begin RECORDS PROVIDED
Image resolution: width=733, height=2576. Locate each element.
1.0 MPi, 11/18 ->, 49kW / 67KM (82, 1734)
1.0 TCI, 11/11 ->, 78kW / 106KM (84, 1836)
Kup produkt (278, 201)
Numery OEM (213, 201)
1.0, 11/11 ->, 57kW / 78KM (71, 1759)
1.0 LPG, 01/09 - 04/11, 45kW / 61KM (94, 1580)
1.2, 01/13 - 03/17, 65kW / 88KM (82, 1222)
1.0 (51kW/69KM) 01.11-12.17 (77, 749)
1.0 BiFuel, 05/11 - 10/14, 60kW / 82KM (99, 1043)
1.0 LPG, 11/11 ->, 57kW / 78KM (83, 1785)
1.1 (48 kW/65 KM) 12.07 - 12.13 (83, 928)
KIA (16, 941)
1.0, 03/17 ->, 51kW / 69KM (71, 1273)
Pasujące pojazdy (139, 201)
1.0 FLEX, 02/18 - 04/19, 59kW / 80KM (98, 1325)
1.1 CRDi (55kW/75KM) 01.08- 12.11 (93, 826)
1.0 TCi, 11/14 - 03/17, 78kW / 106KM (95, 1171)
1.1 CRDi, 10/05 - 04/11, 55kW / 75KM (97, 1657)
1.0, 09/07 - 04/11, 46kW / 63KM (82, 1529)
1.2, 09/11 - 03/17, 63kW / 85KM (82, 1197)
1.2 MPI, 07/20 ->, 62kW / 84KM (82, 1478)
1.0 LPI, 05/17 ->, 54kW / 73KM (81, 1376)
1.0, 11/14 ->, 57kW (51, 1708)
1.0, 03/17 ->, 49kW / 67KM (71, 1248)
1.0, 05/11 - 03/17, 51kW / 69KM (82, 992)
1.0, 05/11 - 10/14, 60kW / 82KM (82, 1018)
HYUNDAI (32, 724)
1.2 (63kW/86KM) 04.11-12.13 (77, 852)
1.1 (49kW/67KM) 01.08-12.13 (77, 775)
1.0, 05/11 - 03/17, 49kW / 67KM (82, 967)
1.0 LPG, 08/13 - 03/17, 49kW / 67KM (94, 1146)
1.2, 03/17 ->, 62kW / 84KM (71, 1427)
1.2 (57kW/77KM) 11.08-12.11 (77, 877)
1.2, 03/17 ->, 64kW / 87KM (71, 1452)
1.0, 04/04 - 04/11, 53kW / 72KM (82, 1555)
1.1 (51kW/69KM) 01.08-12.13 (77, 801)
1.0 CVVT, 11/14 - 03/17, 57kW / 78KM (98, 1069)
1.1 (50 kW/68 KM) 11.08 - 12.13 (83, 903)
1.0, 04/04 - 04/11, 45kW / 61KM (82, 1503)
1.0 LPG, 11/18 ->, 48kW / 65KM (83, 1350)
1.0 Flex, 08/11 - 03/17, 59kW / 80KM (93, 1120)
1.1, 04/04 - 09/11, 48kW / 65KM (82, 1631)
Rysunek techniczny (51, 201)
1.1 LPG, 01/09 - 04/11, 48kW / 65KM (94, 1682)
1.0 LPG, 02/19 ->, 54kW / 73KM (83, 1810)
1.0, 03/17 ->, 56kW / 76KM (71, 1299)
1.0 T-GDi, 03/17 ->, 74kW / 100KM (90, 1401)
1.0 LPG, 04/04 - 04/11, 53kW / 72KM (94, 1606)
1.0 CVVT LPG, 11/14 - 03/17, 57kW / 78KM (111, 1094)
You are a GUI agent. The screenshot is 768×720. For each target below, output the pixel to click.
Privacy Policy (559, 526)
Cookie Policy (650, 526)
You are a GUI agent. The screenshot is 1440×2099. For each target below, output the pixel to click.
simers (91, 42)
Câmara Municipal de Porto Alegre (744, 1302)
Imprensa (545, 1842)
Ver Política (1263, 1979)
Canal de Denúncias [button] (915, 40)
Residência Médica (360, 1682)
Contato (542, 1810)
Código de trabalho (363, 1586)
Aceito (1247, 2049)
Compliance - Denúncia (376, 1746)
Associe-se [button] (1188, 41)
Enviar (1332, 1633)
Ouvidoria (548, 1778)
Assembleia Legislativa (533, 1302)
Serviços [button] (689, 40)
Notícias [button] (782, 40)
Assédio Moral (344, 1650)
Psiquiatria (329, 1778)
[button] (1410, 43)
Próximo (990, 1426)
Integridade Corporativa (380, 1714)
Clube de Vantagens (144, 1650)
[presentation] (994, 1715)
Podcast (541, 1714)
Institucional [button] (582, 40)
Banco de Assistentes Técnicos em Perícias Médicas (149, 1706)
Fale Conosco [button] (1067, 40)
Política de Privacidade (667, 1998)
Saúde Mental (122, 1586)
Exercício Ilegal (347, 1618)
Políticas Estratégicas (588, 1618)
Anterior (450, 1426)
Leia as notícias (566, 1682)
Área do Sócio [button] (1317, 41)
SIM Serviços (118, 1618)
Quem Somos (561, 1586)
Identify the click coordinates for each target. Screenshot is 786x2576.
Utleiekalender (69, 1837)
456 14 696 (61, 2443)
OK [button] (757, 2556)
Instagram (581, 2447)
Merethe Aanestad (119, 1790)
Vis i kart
end RECORDS PROVIDED
Rewrite all of the data above, changing "Instagram" to "Facebook" and leaving everything else as it is.

Image resolution: width=733, height=2576. Locate each element.
1.0 MPi, 11/18 ->, 49kW / 67KM (82, 1734)
1.0 TCI, 11/11 ->, 78kW / 106KM (84, 1836)
Kup produkt (278, 201)
Numery OEM (213, 201)
1.0, 11/11 ->, 57kW / 78KM (71, 1759)
1.0 LPG, 01/09 - 04/11, 45kW / 61KM (94, 1580)
1.2, 01/13 - 03/17, 65kW / 88KM (82, 1222)
1.0 (51kW/69KM) 01.11-12.17 (77, 749)
1.0 BiFuel, 05/11 - 10/14, 60kW / 82KM (99, 1043)
1.0 LPG, 11/11 ->, 57kW / 78KM (83, 1785)
1.1 (48 kW/65 KM) 12.07 - 12.13 (83, 928)
KIA (16, 941)
1.0, 03/17 ->, 51kW / 69KM (71, 1273)
Pasujące pojazdy (139, 201)
1.0 FLEX, 02/18 - 04/19, 59kW / 80KM (98, 1325)
1.1 CRDi (55kW/75KM) 01.08- 12.11 (93, 826)
1.0 TCi, 11/14 - 03/17, 78kW / 106KM (95, 1171)
1.1 CRDi, 10/05 - 04/11, 55kW / 75KM (97, 1657)
1.0, 09/07 - 04/11, 46kW / 63KM (82, 1529)
1.2, 09/11 - 03/17, 63kW / 85KM (82, 1197)
1.2 MPI, 07/20 ->, 62kW / 84KM (82, 1478)
1.0 LPI, 05/17 ->, 54kW / 73KM (81, 1376)
1.0, 11/14 ->, 57kW (51, 1708)
1.0, 03/17 ->, 49kW / 67KM (71, 1248)
1.0, 05/11 - 03/17, 51kW / 69KM (82, 992)
1.0, 05/11 - 10/14, 60kW / 82KM (82, 1018)
HYUNDAI (32, 724)
1.2 (63kW/86KM) 04.11-12.13 (77, 852)
1.1 (49kW/67KM) 01.08-12.13 (77, 775)
1.0, 05/11 - 03/17, 49kW / 67KM (82, 967)
1.0 LPG, 08/13 - 03/17, 49kW / 67KM (94, 1146)
1.2, 03/17 ->, 62kW / 84KM (71, 1427)
1.2 (57kW/77KM) 11.08-12.11 (77, 877)
1.2, 03/17 ->, 64kW / 87KM (71, 1452)
1.0, 04/04 - 04/11, 53kW / 72KM (82, 1555)
1.1 (51kW/69KM) 01.08-12.13 (77, 801)
1.0 CVVT, 11/14 - 03/17, 57kW / 78KM (98, 1069)
1.1 (50 kW/68 KM) 11.08 - 12.13 (83, 903)
1.0, 04/04 - 04/11, 45kW / 61KM (82, 1503)
1.0 LPG, 11/18 ->, 48kW / 65KM (83, 1350)
1.0 Flex, 08/11 - 03/17, 59kW / 80KM (93, 1120)
1.1, 04/04 - 09/11, 48kW / 65KM (82, 1631)
Rysunek techniczny (51, 201)
1.1 LPG, 01/09 - 04/11, 48kW / 65KM (94, 1682)
1.0 LPG, 02/19 ->, 54kW / 73KM (83, 1810)
1.0, 03/17 ->, 56kW / 76KM (71, 1299)
1.0 T-GDi, 03/17 ->, 74kW / 100KM (90, 1401)
1.0 LPG, 04/04 - 04/11, 53kW / 72KM (94, 1606)
1.0 CVVT LPG, 11/14 - 03/17, 57kW / 78KM (111, 1094)
You are a GUI agent. The screenshot is 768×720. For each target below, output the pixel to click.
Privacy Policy (559, 526)
Cookie Policy (650, 526)
You are a GUI agent. The screenshot is 1440×2099. For each target below, output the pixel to click.
simers (91, 42)
Câmara Municipal de Porto Alegre (744, 1302)
Imprensa (545, 1842)
Ver Política (1263, 1979)
Canal de Denúncias [button] (915, 40)
Residência Médica (360, 1682)
Contato (542, 1810)
Código de trabalho (363, 1586)
Aceito (1247, 2049)
Compliance - Denúncia (376, 1746)
Associe-se [button] (1188, 41)
Enviar (1332, 1633)
Ouvidoria (548, 1778)
Assembleia Legislativa (533, 1302)
Serviços [button] (689, 40)
Notícias [button] (782, 40)
Assédio Moral (344, 1650)
Psiquiatria (329, 1778)
[button] (1410, 43)
Próximo (990, 1426)
Integridade Corporativa (380, 1714)
Clube de Vantagens (144, 1650)
[presentation] (994, 1715)
Podcast (541, 1714)
Institucional [button] (582, 40)
Banco de Assistentes Técnicos em Perícias Médicas (149, 1706)
Fale Conosco [button] (1067, 40)
Política de Privacidade (667, 1998)
Saúde Mental (122, 1586)
Exercício Ilegal (347, 1618)
Políticas Estratégicas (588, 1618)
Anterior (450, 1426)
Leia as notícias (566, 1682)
Área do Sócio [button] (1317, 41)
SIM Serviços (118, 1618)
Quem Somos (561, 1586)
Identify the click coordinates for each target. Screenshot is 786x2576.
Utleiekalender (69, 1837)
456 14 696 (61, 2443)
OK [button] (757, 2556)
Facebook (581, 2447)
Merethe Aanestad (119, 1790)
Vis i kart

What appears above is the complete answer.